● **COMPLETE THE FOLLOWING**:
[a] In the eBay scam post, which two states appear in the buyer's "confirmed" address?
[b] Translate this sentence from the eBay scam post into Spanish: "eBay does not provide a clear link to cancel a transaction."
[c] Restate the eBay scam post between "I’ve been buying" and "an old scheme.", inclusive, swapping "baseball cards" for "comic books".

● **READING PASSAGE**:
Last Monday, I wrote about Six Things I’ve Resold Lately. In that post, I explained my sourcing strategy and shared some recent wins. While reselling has been my main point-accumulation strategy since years ago when I only had a single Capital One Venture card for rewards, it’s not without its pitfalls. This week, we look at someone who tried to scam me over the weekend and how I try to stay ahead.
I’ve been buying and selling stuff on eBay since 1998. I’ve bought and sold everything from baseball cards to classic cars. While it can be a great marketplace, it can also be deserving of its other, less flattering moniker “fleabay“. Unfortunately, scammers come out of the woodwork in many forms: there are those who steal credit cards or steal legitimate PayPal/eBay accounts to pay, those who claim they never received an item, those who try to fool you into shipping something to the wrong destination, and those who think of something new tomorrow. This weekend, a scammer tried a new (to me) version of an old scheme.
Over the weekend, we sold an item from my wife’s eBay account. It was a $300 item — not incredibly expensive, but certainly not cheap. She received an eBay message shortly after the buyer paid:
A buyer requesting an item to be shipped to a location other than whatever is loaded into PayPal is a major red flag. eBay and PayPal operate as two separate entities, so you need to be sure you’re within the most constrictive rules for full seller protection. PayPal makes seller protection pretty simple.
On the PayPal transaction details page, you will see the word “confirmed” in green if the address has been confirmed by PayPal (whatever that means). If you hover over the question mark next to “confirmed” for more information, PayPal reminds you of the policy written above:
That’s not very ambiguous. You must ship to the exact address listed on the PayPal payment to be protected. If you ship to a different address and the buyer claims they never received the item, you are likely to lose when they open a “never received” case and you would then be out both the item and the money. That’s not to say that you can’t try to make the argument that the buyer requested you ship it to another address by showing a copy of the eBay message. But the terms of the policy make it clear that you’re not protected in that case.
Of course, PayPal’s protection isn’t quite as good as it sounds. Here’s the “confirmed” address from which I copied the info above:
That’s our buyer who bought the $300 item. Notice that the address includes two different city/state/zip combinations — one in Delaware and one in Wyoming. PayPal says I must ship to that address (goodness knows how they confirmed it) to receive seller protection. In addition to the high probability of the package being lost in the mail if I sent it addressed that way, here is what eBay had to say about printing a shipping label to that address:
And this is where eBay fails the seller. I can definitely see where the casual Ebay seller might not know what to do next. eBay does not provide a clear link to cancel a transaction. The only options shown were to print a label, leave feedback, or contact the buyer. If you didn’t know better, you might think that you can’t cancel and must therefore change the address on eBay and ship to the buyer. It’s a pretty slick move on the scammer’s part — especially picking a smaller seller (my wife) who doesn’t have an extensive eBay history (and who therefore might have fallen for it).

● **SUPPLIED DATA**:
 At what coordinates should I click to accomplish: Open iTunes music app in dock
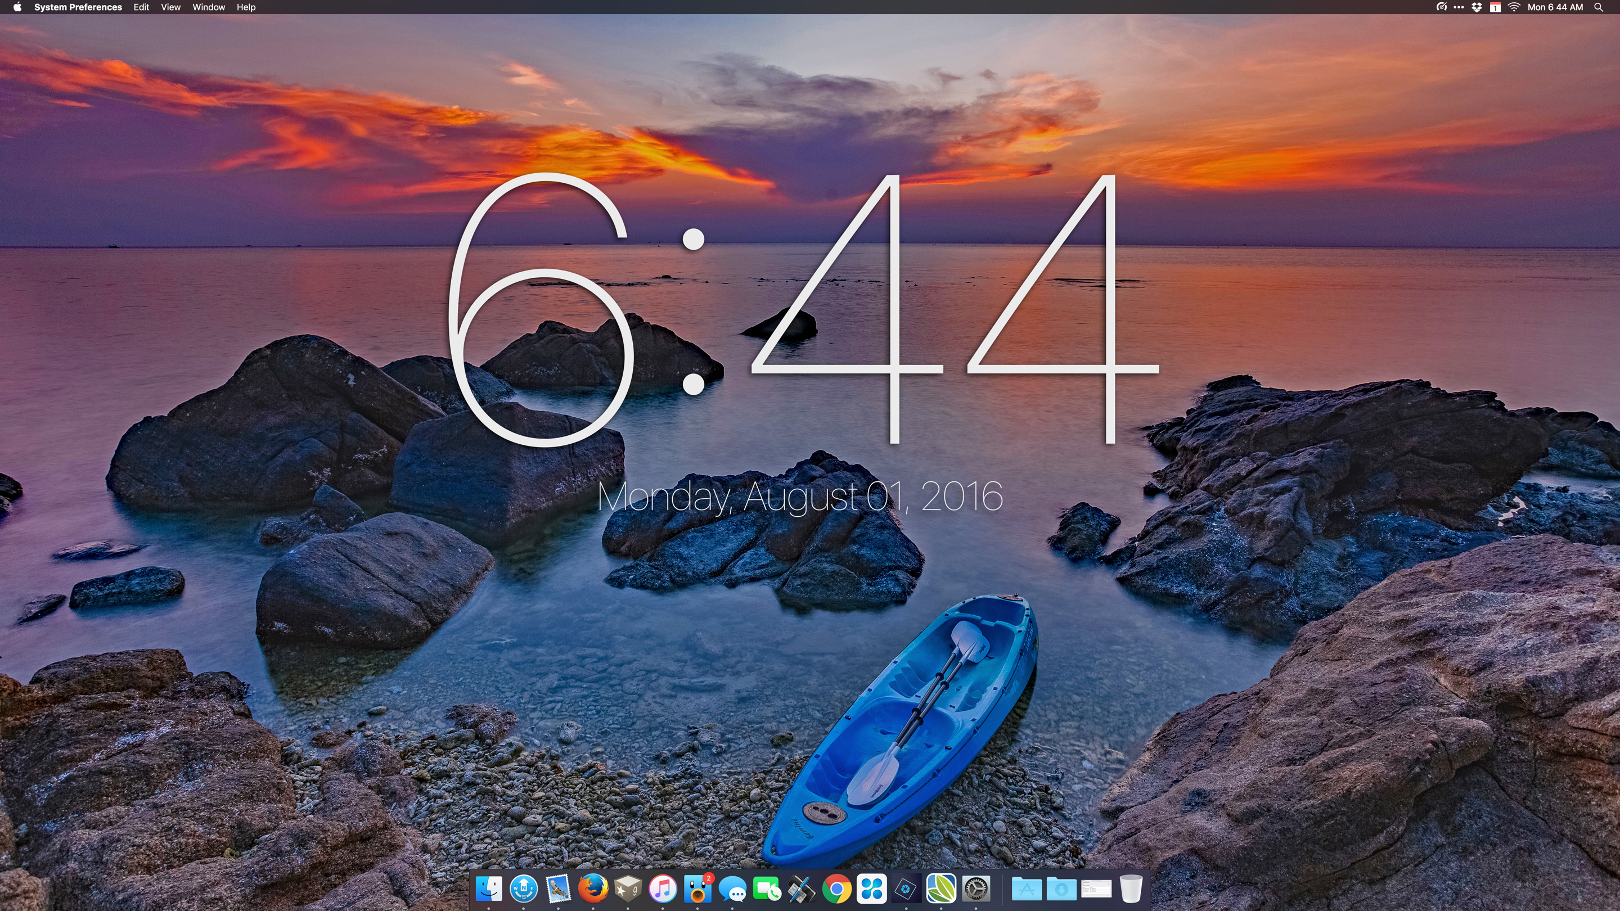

● **SOLUTIONS TO EACH TASK**:
[a] Delaware and Wyoming.

[b] eBay no ofrece un enlace claro para cancelar una transacción.

[c]
I’ve been buying and selling stuff on eBay since 1998. I’ve bought and sold everything from comic books to classic cars. While it can be a great marketplace, it can also be deserving of its other, less flattering moniker “fleabay“. Unfortunately, scammers come out of the woodwork in many forms: there are those who steal credit cards or steal legitimate PayPal/eBay accounts to pay, those who claim they never received an item, those who try to fool you into shipping something to the wrong destination, and those who think of something new tomorrow. This weekend, a scammer tried a new (to me) version of an old scheme.